Promundo and National Early Childhood Network Deliver Recommendations on Preventing Violence in Early Childhood to Rio de Janeiro Government

Rede Nacional Primeira Infância logoOn April 9, the legislative, executive, and judicial bodies in Rio de Janeiro signed an agreement on the protection of the rights of children and youth. Representatives from Rio de Janeiro’s State Court, the City Hall, the State Attorney General, the Ombudsman, the United Nations Children’s Fund (UNICEF), mayors from other municipalities, and other state and municipal authorities attended the event.

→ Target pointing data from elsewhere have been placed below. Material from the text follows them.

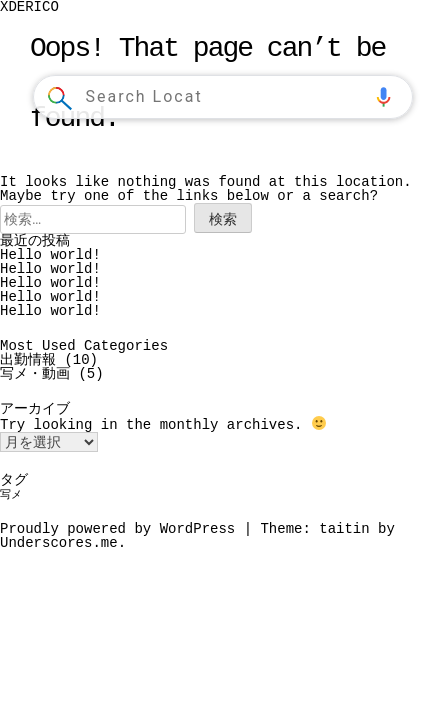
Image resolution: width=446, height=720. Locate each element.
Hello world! (50, 254)
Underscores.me (59, 541)
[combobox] (224, 97)
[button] (383, 97)
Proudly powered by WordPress (122, 527)
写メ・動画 (35, 373)
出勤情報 (28, 359)
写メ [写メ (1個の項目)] (11, 494)
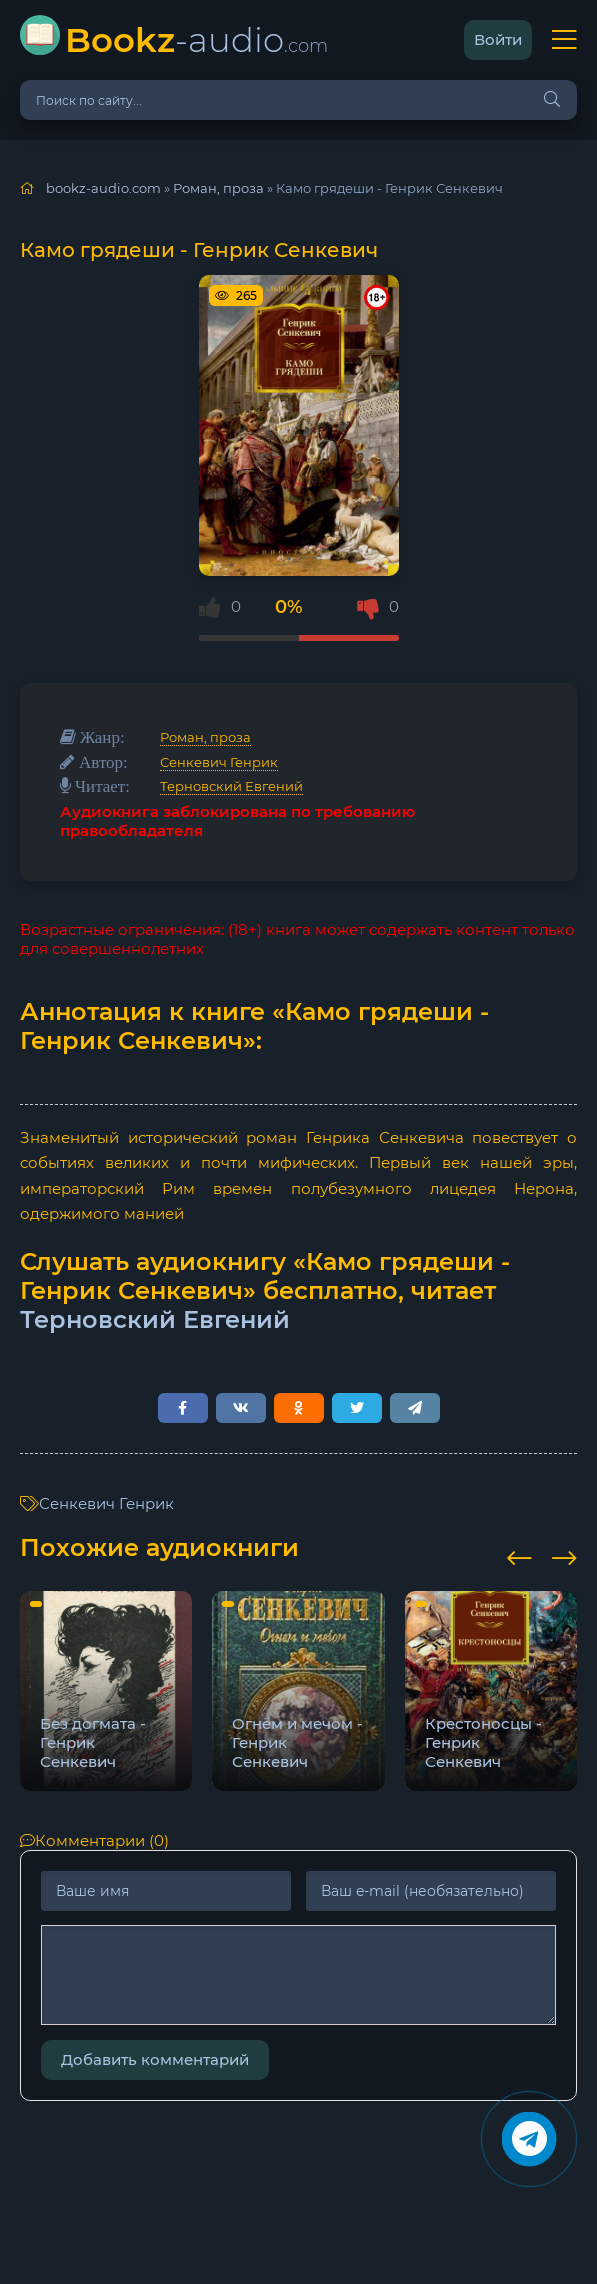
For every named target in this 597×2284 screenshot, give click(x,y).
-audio (196, 39)
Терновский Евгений (231, 786)
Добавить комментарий (155, 2059)
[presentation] (519, 1555)
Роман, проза (205, 737)
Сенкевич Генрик (219, 762)
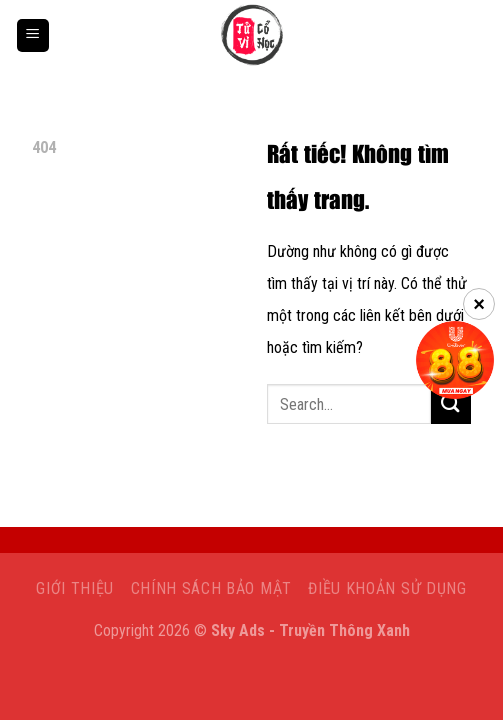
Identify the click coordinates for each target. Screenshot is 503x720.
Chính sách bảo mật (211, 588)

Promundo, together with the National Early Childhood Network (“Rede Nacional Primeira Infância,” in Portuguese, or RNPI) attended the ceremony to deliver a letter of recommendation on the prevention of violence in early childhood. The letter was produced during the conference “Violence and its Impact on Child Development: Historical and Contextual Reflections, Public Policy, and Protective Factors,” conducted by RNPI in November 2014 in Recife, and it strengthened the content of the governmental agreement on children’s rights.

The recommendations proposed in the letter include:

  • Strengthening and financing safety nets for children and adolescents, such as the Child Protection Council (“Conselhos Tutelares,” in Portuguese);
  • Expanding intersectoral action for professionals in the “System for the Guarantee of Children and Adolescents’ Rights” (“Sistema de Garantia de Direitos,” in Portuguese”);
  • Continuing education on prevention of violence and child protection;
  • Improving the care of child victims of violence;
  • Increasing the participation of children and their families in the formulation and implementation of policies for children.

During the event, Judge Siro Darlan declared his opposition to Brazil’s proposed constitutional amendment “PEC 171/1993,” which will soon be voted on and which would amend the country’s constitution to lower the national age of criminal responsibility to 16. Voicing their opposition to the amendment, event participants discussed the institutional violence that promotes death and insecurity of children, especially those in poverty, and they cited the recent murder of a 10-year-old boy during a police operation in Complexo do Alemão, Rio de Janeiro.

Early childhood in Brazil:

  • In Brazil, there are around 20 million children between 0 and 6 years old (UNICEF, 2009).Of these, 2,866,191 live below the poverty line (CIESPI, 2010). Inequities and poverty in early childhood are still barriers to child development, making it impossible to break the cycle of poverty.
  • Accidents and assaults are the leading cause of death for children 1 to 6 years old (UNICEF, 2005). Among children aged 1 to 4 years old, the predominant cause is abandonment/neglect (39.9%), followed by sexual violence (21.8%) and physical violence (21.7%) (Mapa da Violência, 2012).
  • The institutional violence in hospitals; health centers; day care centers and preschools; and childcare, security, and justice agencies, among others, is recurrent in our society and is an issue that must be addressed.